Большие изменения произошли за это время – в сущности, такое недолгое, – а сколько чего случилось с тех пор, как первое живое существо вышло из океана на сушу? Эх, к черту! Поистине сизифов труд искать начало всех начал, ломать себе голову над этой огражденной железными запорами вековой тайной.
Ну, а Шавлего даже не может толком разобраться, где следует искать первоначальный след грузин, стертый неумолимым бегом времени: в Месопотамии, в Малой Азии или на Кавказе? А может быть, во всех этих местах да, сверх того, еще на Эгейских островах и на полуостровах Южной Европы? Разве не красноречивы геометрические орнаменты на сосудах, найденных в Гриалети? Золотой чаше, наверное, не меньше трех с половиной тысяч лет! Разве исключено, что греческий орнамент, знаменитые «меандры», заимствован ими от нас, так же как миф о Прометее?

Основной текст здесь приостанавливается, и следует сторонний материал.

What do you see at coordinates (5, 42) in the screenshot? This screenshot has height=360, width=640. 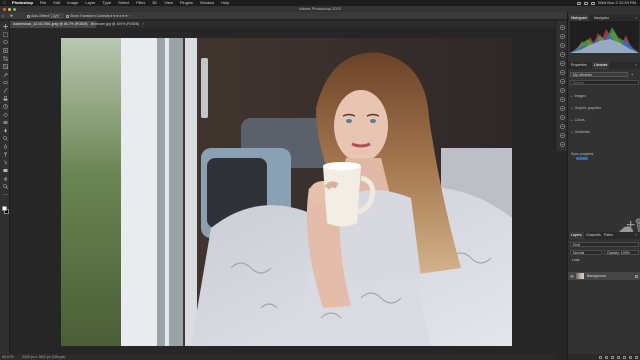 I see `lasso-tool-icon` at bounding box center [5, 42].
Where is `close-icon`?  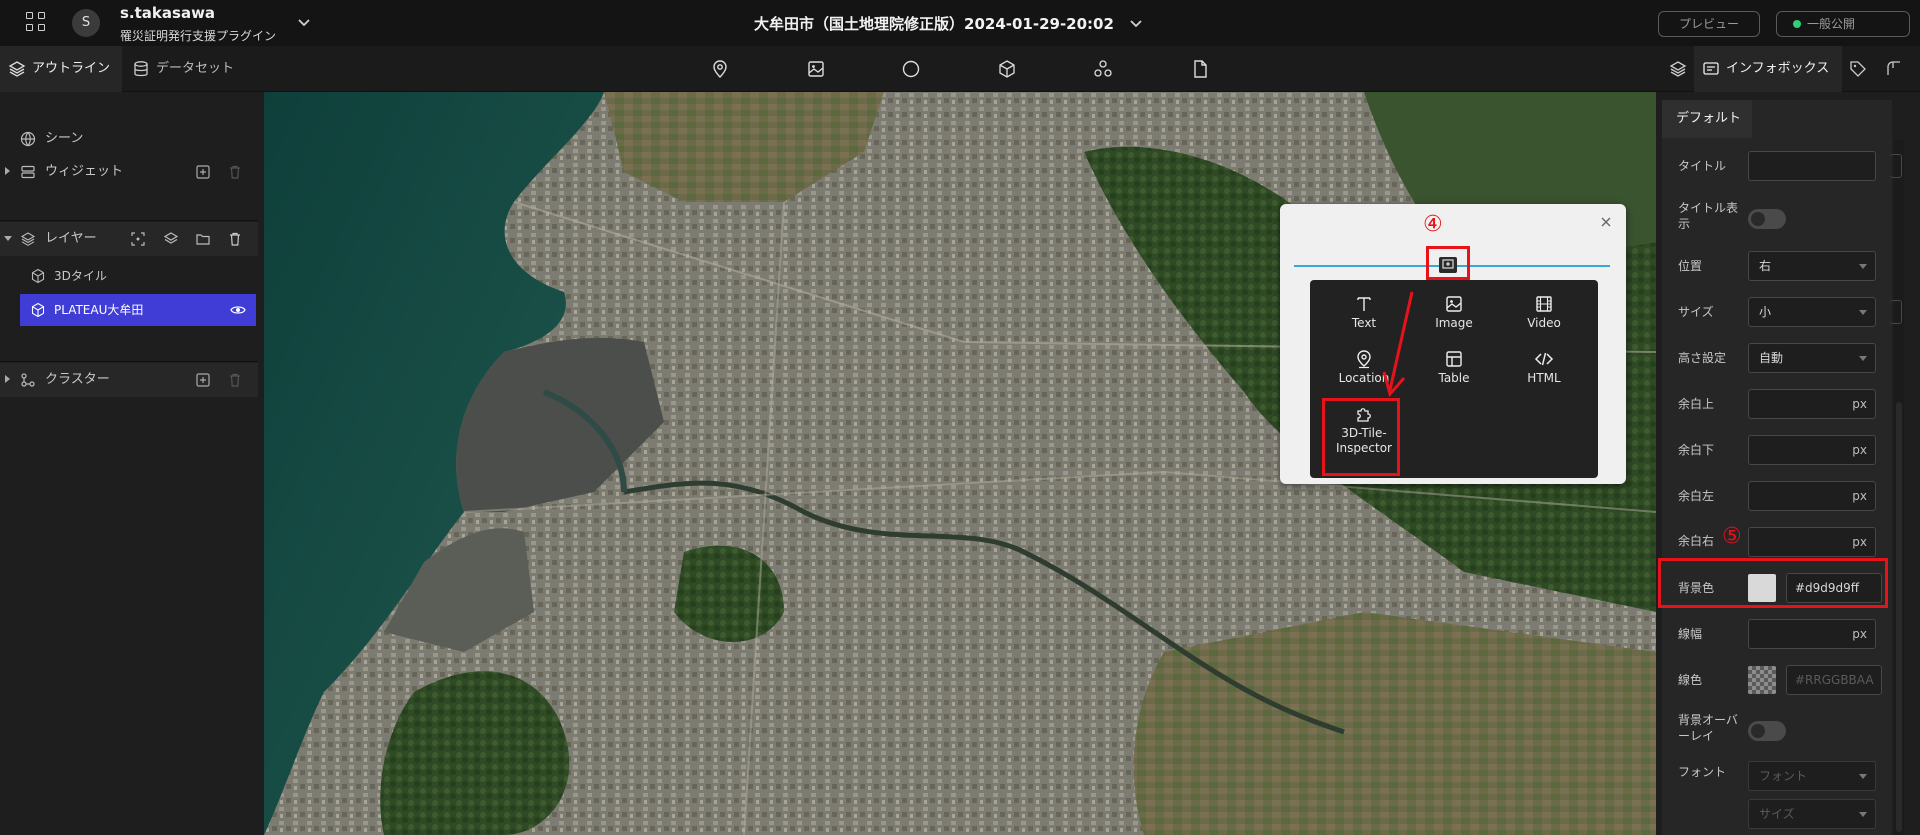 close-icon is located at coordinates (1606, 222).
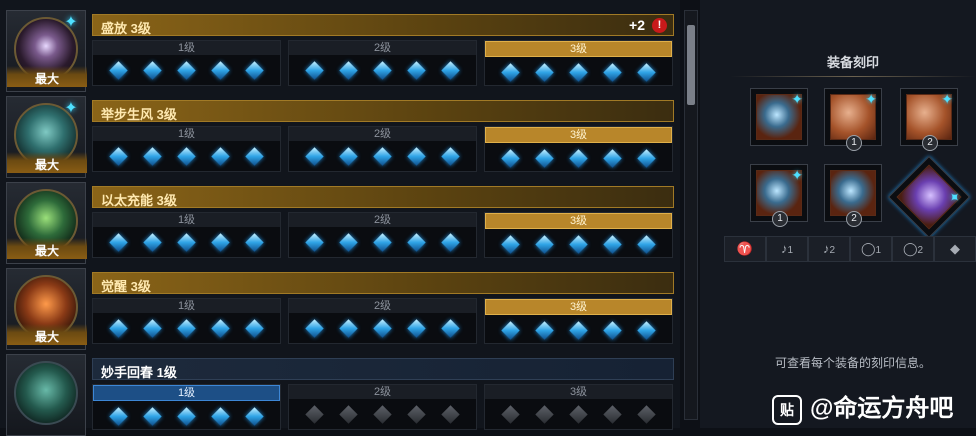 The height and width of the screenshot is (436, 976). What do you see at coordinates (832, 250) in the screenshot?
I see `tab-number: 2` at bounding box center [832, 250].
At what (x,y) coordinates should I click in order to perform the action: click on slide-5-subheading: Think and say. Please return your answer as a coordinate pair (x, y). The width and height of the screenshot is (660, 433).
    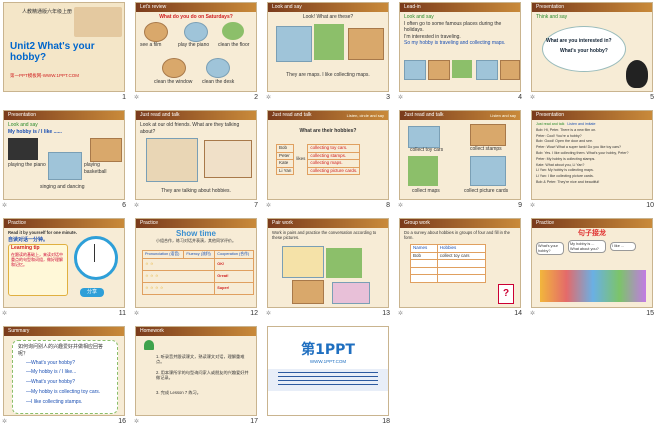
    Looking at the image, I should click on (552, 17).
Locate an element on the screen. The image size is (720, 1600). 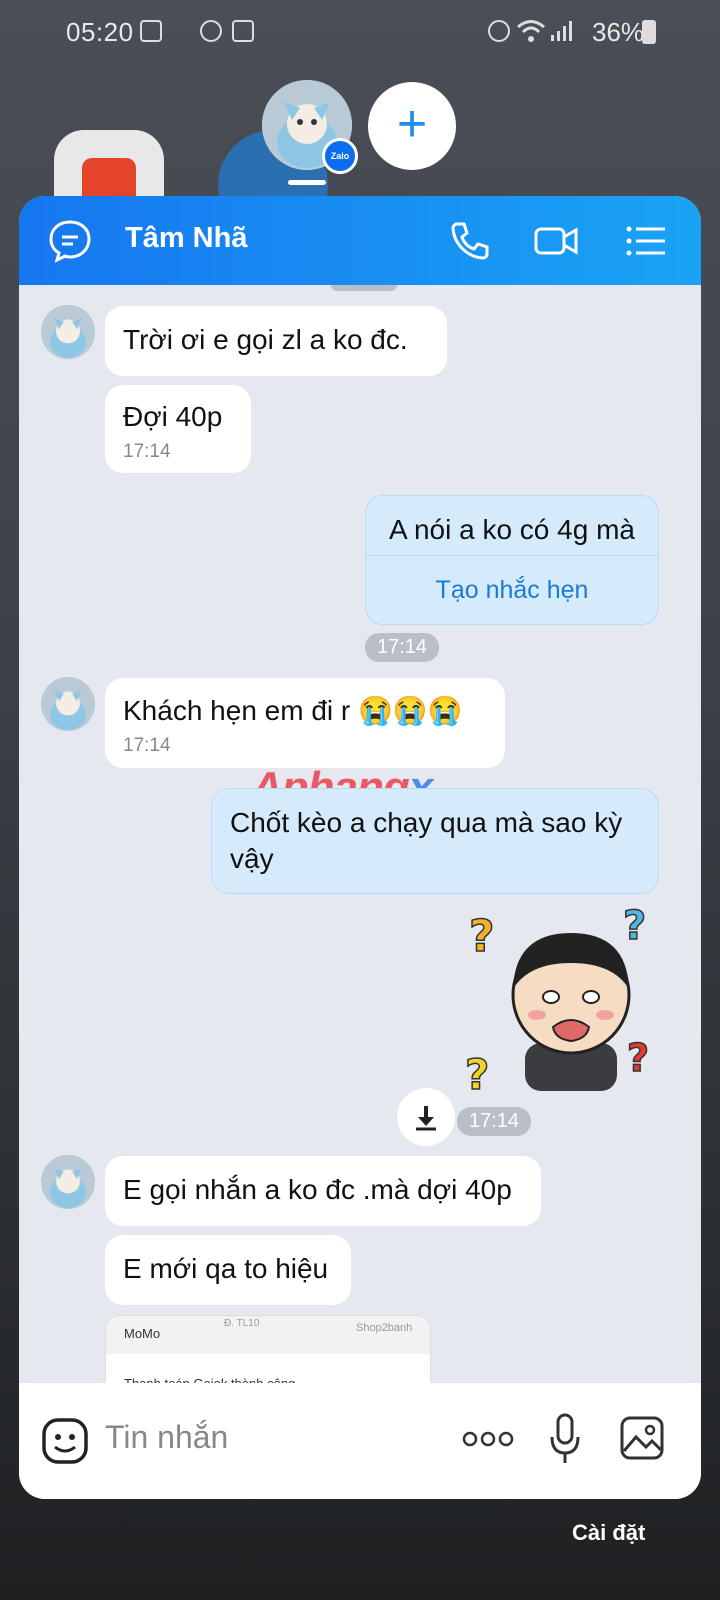
message-text: E gọi nhắn a ko đc .mà dợi 40p is located at coordinates (318, 1190).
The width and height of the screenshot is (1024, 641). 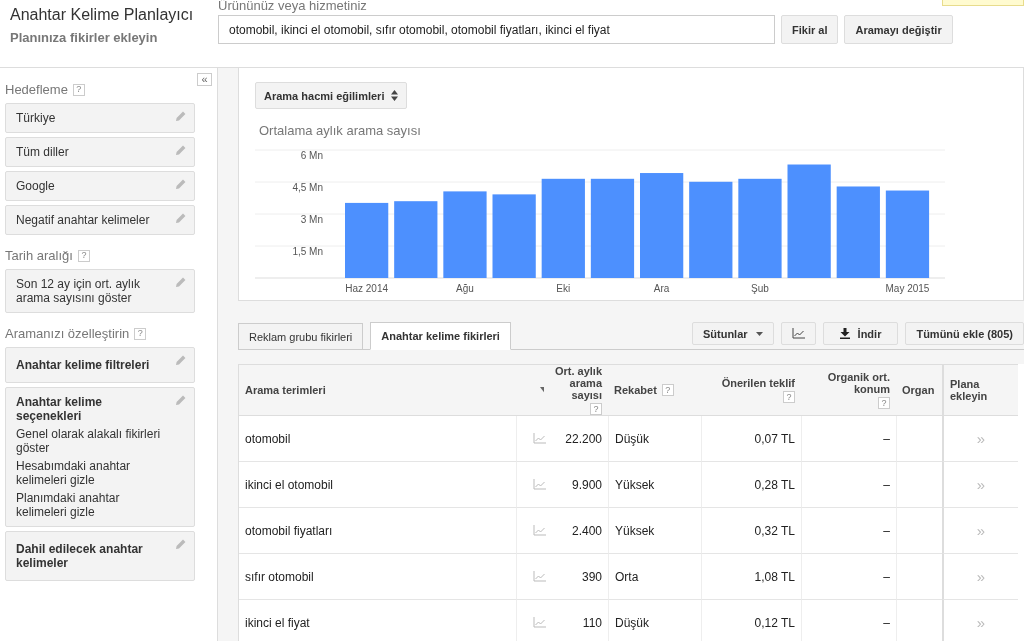 I want to click on card-text: Dahil edilecek anahtar kelimeler, so click(x=80, y=556).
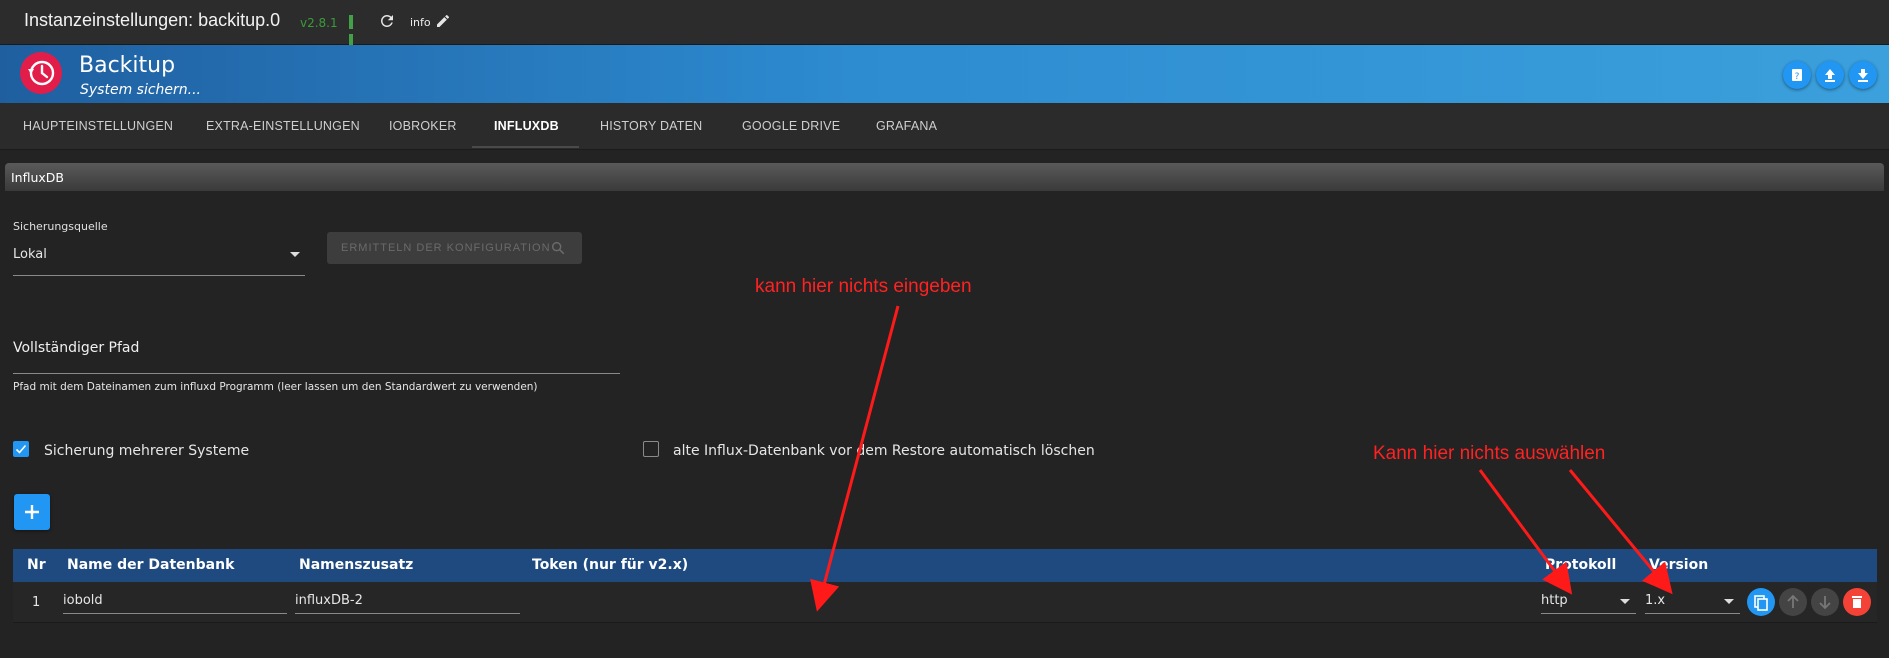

История подобна красивой женщине, которая утоляет свою страсть к кокетству незначительными приключениями, но самое драгоценное, что в ней есть, хранит для достойного.
Лишь после захода солнца вспомнил Шавлего, что на оставленную им удочку могла пойматься рыба. Он встал, пересек островок и перешел через проток Алазани на другой берег.
На «ристалище» было тихо, борцы и зрители давно ушли домой. Ольха, склоненная над заводью, утратила свою тень, а вода под ней уже не сверкала и не искрилась.
Шавлего остановился и стал в изумлении смотреть по сторонам.
Удочки нигде не было видно.
«Неужели клюнула такая большая рыбина, что вырвала из земли и утащила в реку здоровенное удилище?»
Но где же брюки и башмаки? Или рыбы иной раз выходят на берег, чтобы отомстить рыбаку?
Вот так штука, нечего сказать!
«Это шалости тех самых ребят!»-подумал Шавлего.
Лишь во втором часу ночи, под покровом темноты, незадачливый охотник решился пробраться в деревню.